One of the things that pisses a lot of investors off about the resource sector is, the confluence of events most investors are looking for – revenues in and a smaller amount of expenses out – you know, ‘actually doing business’ – rarely occurs, because so few resource deals ever move into actual production.

Production means rocks are coming out of the ground, being milled and/or processed, and can be sold to end users. That may seem like the point of mining, but for a lot of mining executives, it’s not even on their business plan. They’d like to find some resources, prove they exist, then sell them to someone else who’ll do the hard work of raising millions and getting production programs rolling.

For every mining company in actual production, there are around 6.7 million mining companies that won’t get there. Obviously that figure is entirely made up, but not by as much as you’d hope.

Because you so rarely see an exploration shift into production in the wild, here’s what it looks like when it happens:

Ceylon Graphite Corp.’s (CYL.V) wholly owned subsidiary, Sarcon Development (Pvt.) Ltd., has started commercial production at its K1 graphite mining project at Karasnagla, Sri Lanka.

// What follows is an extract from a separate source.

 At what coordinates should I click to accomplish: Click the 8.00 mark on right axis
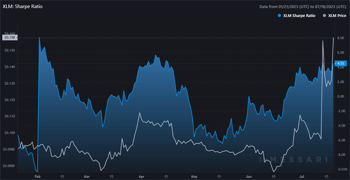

“We are finally in commercial production mode and look forward to selling our first container of Sri Lankan vein graphite — today we have brought two tons of raw graphite to the surface,” said Bharat Parashar, chief executive officer. “These three years have been a learning process and, whilst this is just the first step to creating a globally recognized graphite mining company, we are now much better prepared to develop our next sites and at a faster pace.”

Production announcements have a habit of running a stock’s price up. Ceylon is up 38.5% on its news today.

You wanna know how rare it is for a graphite explorer to move into commercial production? The last example I could find was from nearly a year ago, in Mozambique.

Hell, just google it, and Ceylon Graphite is the first thing you see.

Avoiding production is not always deliberate, though the most repeated trope about mining is you never want to ruin a good story by drilling into one. The path to production in most jurisdictions is long and arduous, expensive and political, and that’s after you’ve done the work to see if you even have anything worth digging for, which is also long and arduous, expensive and political.

When I spoke to merchant banker Sasha Jacobs about his Ceylon Graphite deal some three years ago, he said he was planning on taking his company to production ASAP, inexpensively and in quick time, and I kind of rolled my eyes. I wasn’t alone – nobody has given Ceylon Graphite an ounce of respect in the time since because, well, graphite is ass.

To be fair, graphite did have a short moment of glory when we all realized lithium ion batteries would need it and that existing supplies are all outside North America, but that hot moment was ended when it was subsequently realized nobody locally was looking to ‘ruin a good story’  any time soon.

Jacob was hellbent on changing that, partly because, as he put it back then, “You can literally see the graphite on the ground, there’s no shortage of it,” and also “the government here is basically letting us decide where we want to dig,” and “it’s so damn cheap to drill here, we can just buy a drill and be constantly working it, rather than bringing in crews for spot programs.”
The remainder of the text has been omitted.